If baby continues to not latch after 24 hours:
- Continue with “practice sessions”. If either you or the baby becomes frustrated, take a break. Calm your baby by snuggling. Remember, dad can snuggle baby if you need a break!
- Do some massage and hand expression before attempting at the breast so that the milk is “right there” for baby.
- In addition to hand expression, begin to use a hospital grade electric pump. We suggest you pump about every 3 hours for 10 minutes per breast (or every time the baby feeds). Please do not be discouraged if you don’t get a single drop! The pumping “tells” your body that baby is here and will need milk. Developing a good supply of milk will be key in coaxing baby to the breast.
- Consult an International Board Certified Lactation Consultant to have a thorough assessment. The consultant will have suggestions based on the cause of the difficulties.
- You will, of course, need to feed your baby. Your health care provider may suggest you feed baby by spoon, cup or finger feeding. The first choice is to use your own expressed milk. If, for medical reasons, your health care provider recommends additional supplement, banked human milk is the next choice. If donor milk is not available, infant formula may be used. Feeding your baby will help ensure he has the energy to continue to learn to breastfeed.
- Some women find using a 20-20-20 principle helpful. “Practice” at the breast for 20 minutes; feed the baby in an alternate way if needed (approximately 20 minutes) and pump/hand express for 20 minutes. (Please note: the times are suggestions only. Please modify according to your baby’s cues. Sometimes babies are quickly frustrated and 20 minutes of trying may be too long.)
- Sometimes, giving baby a little milk prior to a breastfeeding attempt may be helpful, especially if the baby is quite hungry. Taking the edge off the baby’s hunger may help baby to be more relaxed with the latching attempts.

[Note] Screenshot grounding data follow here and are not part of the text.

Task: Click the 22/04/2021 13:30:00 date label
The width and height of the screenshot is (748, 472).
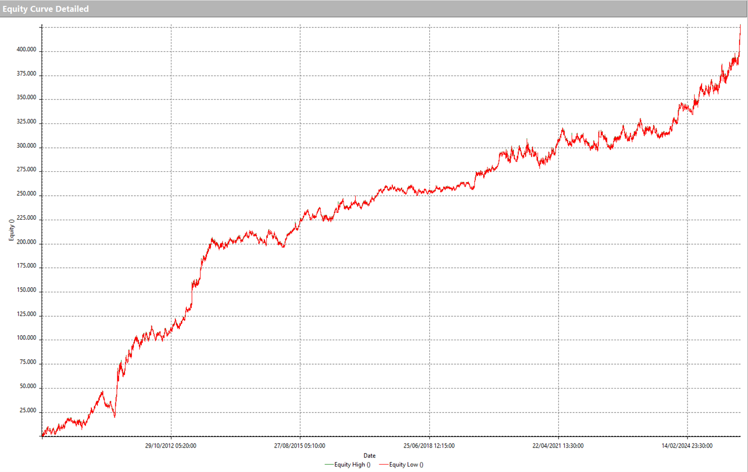Action: tap(558, 446)
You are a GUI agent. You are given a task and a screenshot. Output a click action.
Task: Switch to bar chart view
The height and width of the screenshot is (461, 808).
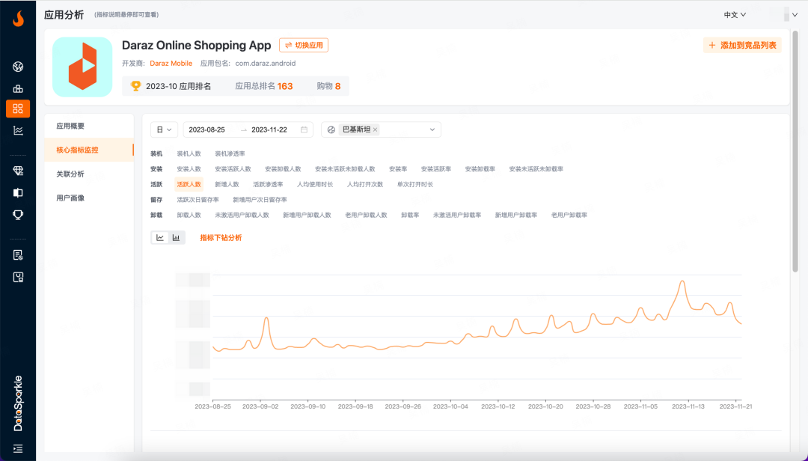point(177,237)
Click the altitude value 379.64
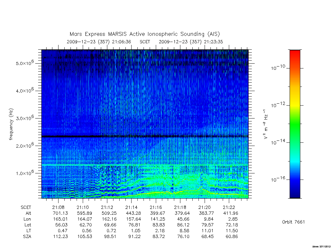 pos(182,213)
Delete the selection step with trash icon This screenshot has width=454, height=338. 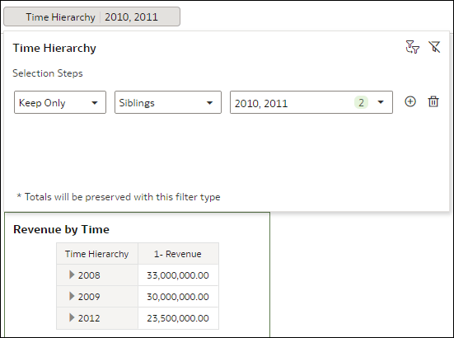(433, 101)
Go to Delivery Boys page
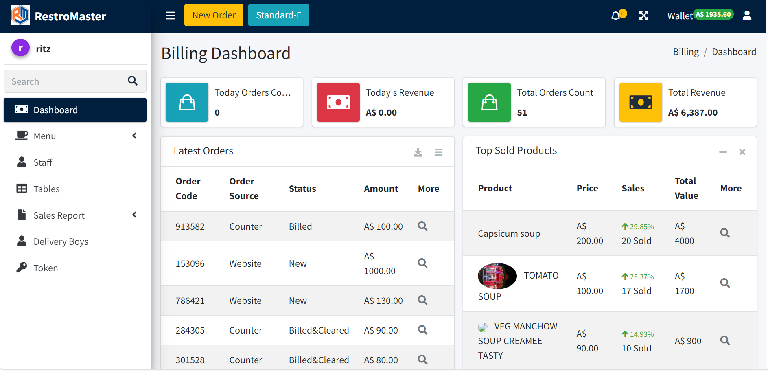 click(61, 241)
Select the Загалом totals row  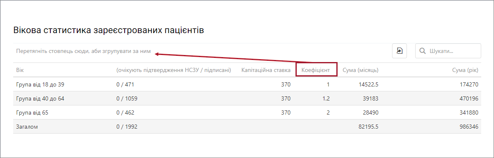(x=247, y=127)
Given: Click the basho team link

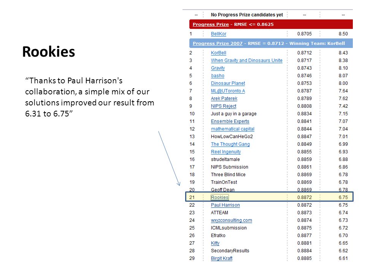Looking at the screenshot, I should click(x=217, y=76).
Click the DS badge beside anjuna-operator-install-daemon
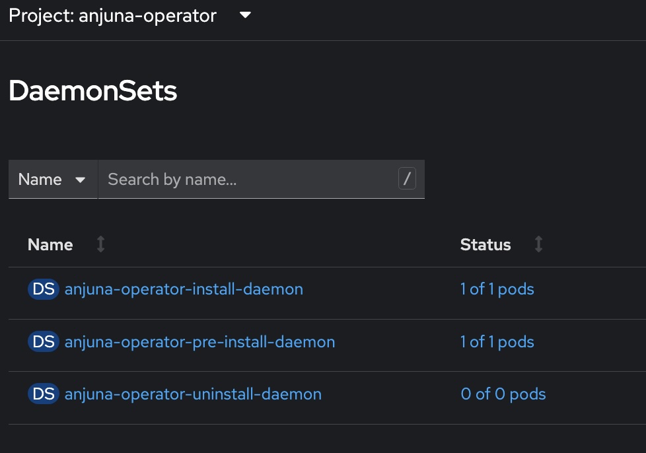 click(42, 289)
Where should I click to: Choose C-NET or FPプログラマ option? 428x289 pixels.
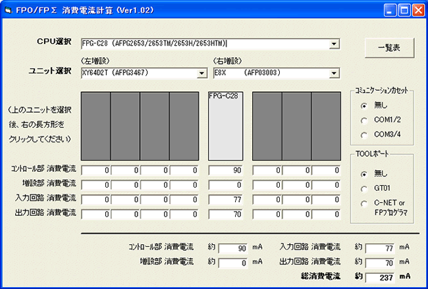click(363, 203)
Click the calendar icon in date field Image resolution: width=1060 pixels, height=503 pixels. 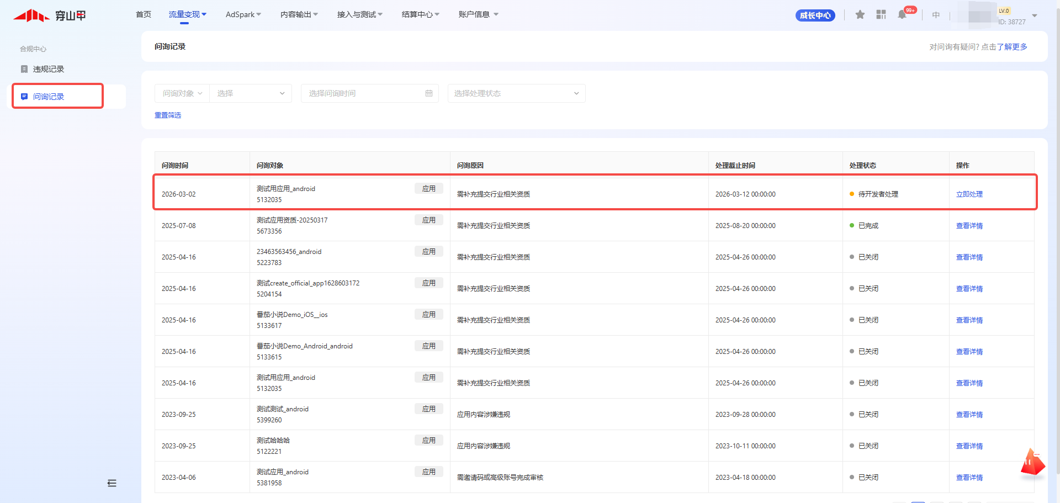(x=429, y=93)

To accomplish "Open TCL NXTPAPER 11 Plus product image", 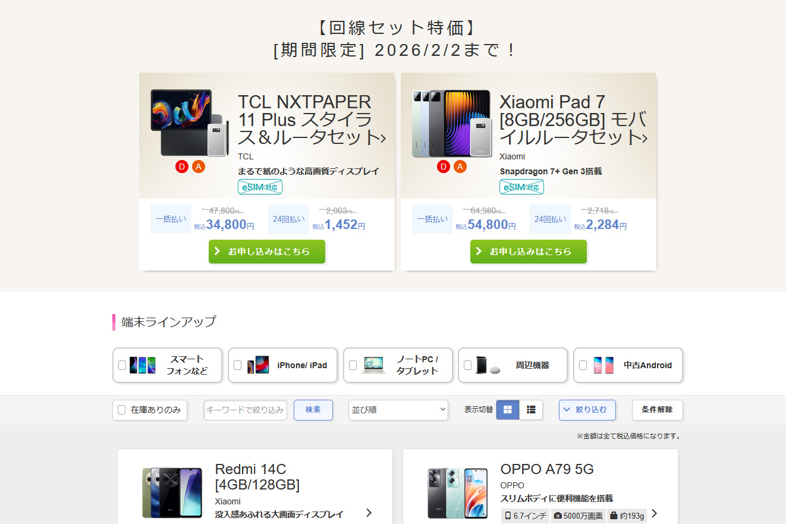I will pos(189,124).
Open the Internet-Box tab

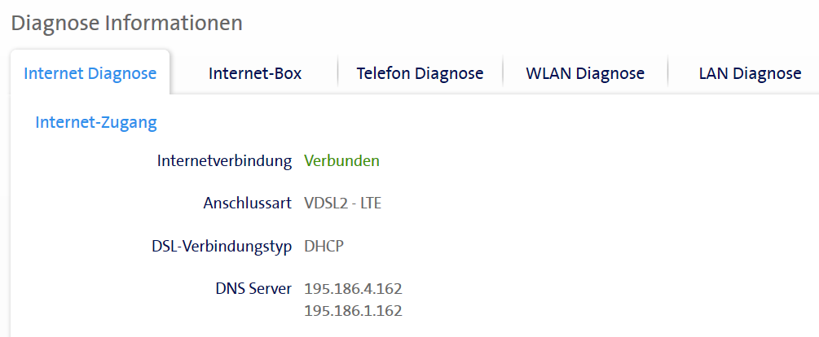(255, 73)
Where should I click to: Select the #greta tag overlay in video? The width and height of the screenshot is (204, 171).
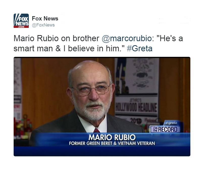point(172,123)
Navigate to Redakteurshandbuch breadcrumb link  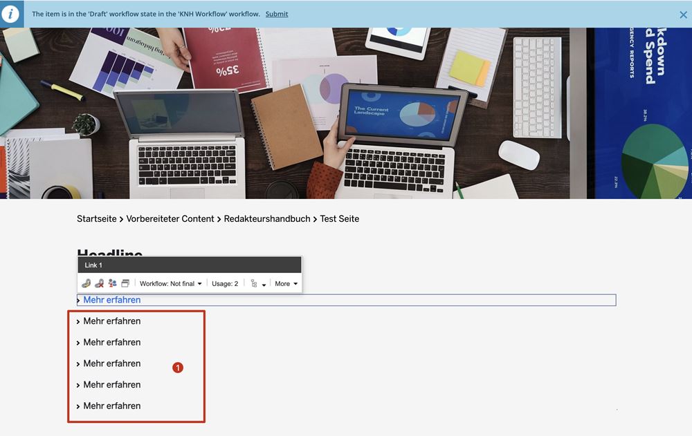click(x=266, y=219)
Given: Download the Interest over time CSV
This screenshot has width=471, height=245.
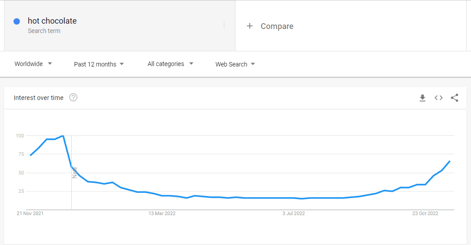Looking at the screenshot, I should (x=422, y=98).
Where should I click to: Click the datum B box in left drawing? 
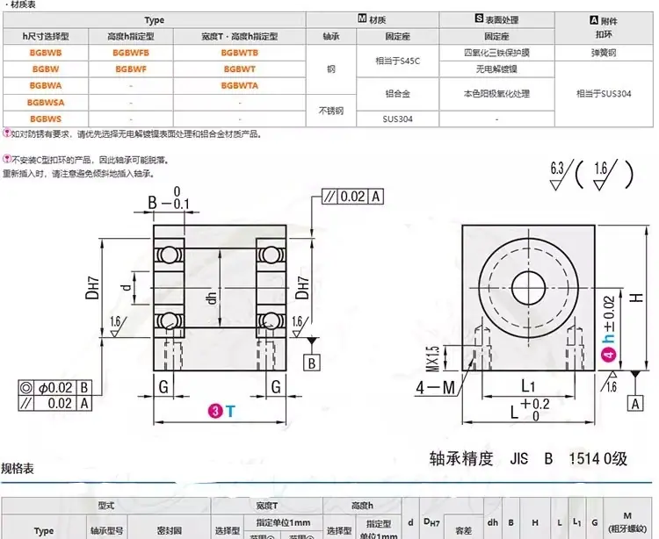(311, 363)
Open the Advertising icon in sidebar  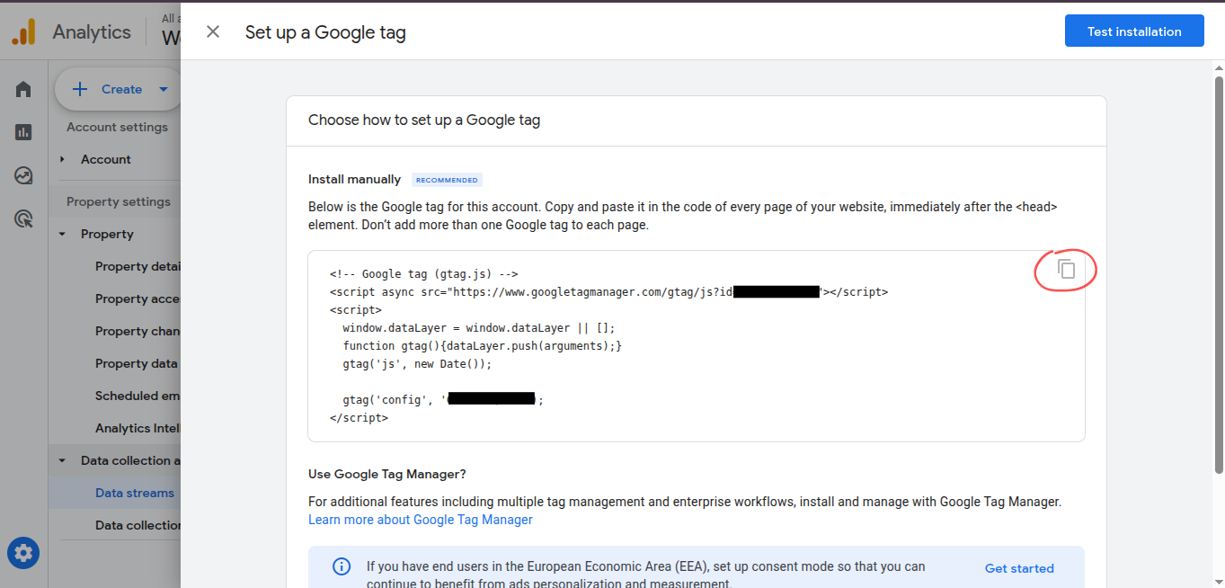click(x=23, y=218)
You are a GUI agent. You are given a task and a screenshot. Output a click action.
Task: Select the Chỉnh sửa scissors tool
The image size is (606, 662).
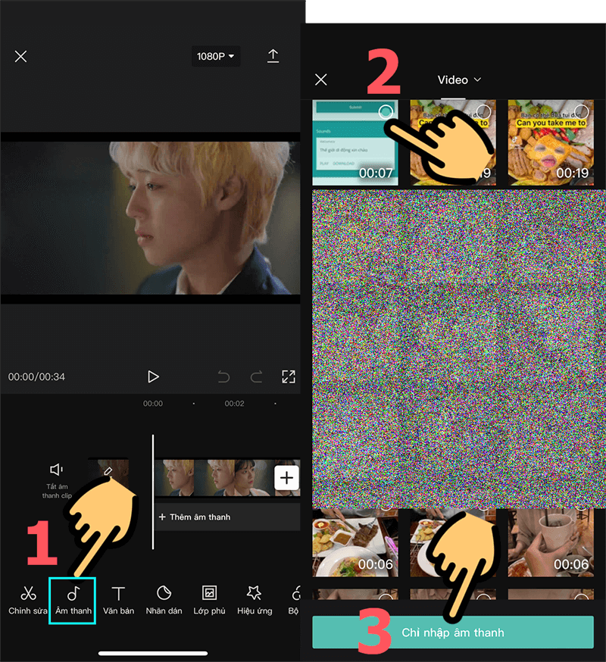click(x=28, y=599)
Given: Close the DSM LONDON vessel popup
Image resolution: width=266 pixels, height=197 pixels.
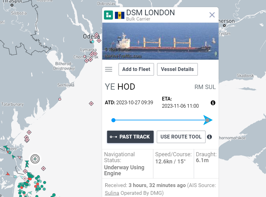Looking at the screenshot, I should tap(212, 15).
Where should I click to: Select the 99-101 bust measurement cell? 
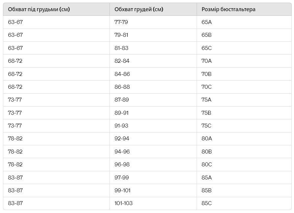click(123, 190)
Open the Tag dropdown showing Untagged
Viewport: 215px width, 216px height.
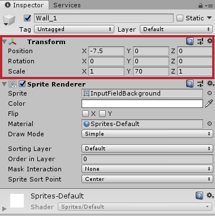pyautogui.click(x=74, y=29)
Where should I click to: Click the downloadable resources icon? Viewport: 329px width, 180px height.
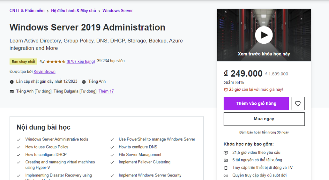[x=226, y=160]
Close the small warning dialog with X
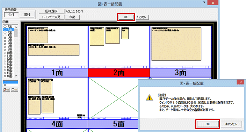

- Once baby is taking larger volumes, your health care provider may suggest beginning to use a bottle to feed your baby. This does NOT mean we have given up on breastfeeding! Again, it is important to feed your baby so that he will have energy to learn to feed. When baby is taking larger volumes, some babies will tire before they have been able to complete the feed. If you choose to bottle, use a rounded nipple rather than one with a flattened cross-section. Choose a slow flow nipple. Entice the baby to gape widely when taking the bottle to simulate latching at the breast.
- A nipple shield may be useful in some instances once milk supply is established. Using a nipple shield before the milk supply is established is not recommended. Please discuss this with your Lactation Consultant.
- Search out a mother-to-mother support group such a La Leche League.
In our experience, with time and patience, most babies who do not latch initially will eventually go to the breast. While working towards getting baby to the breast, stimulating the milk supply and having lots of skin to skin time are the most important things you can do.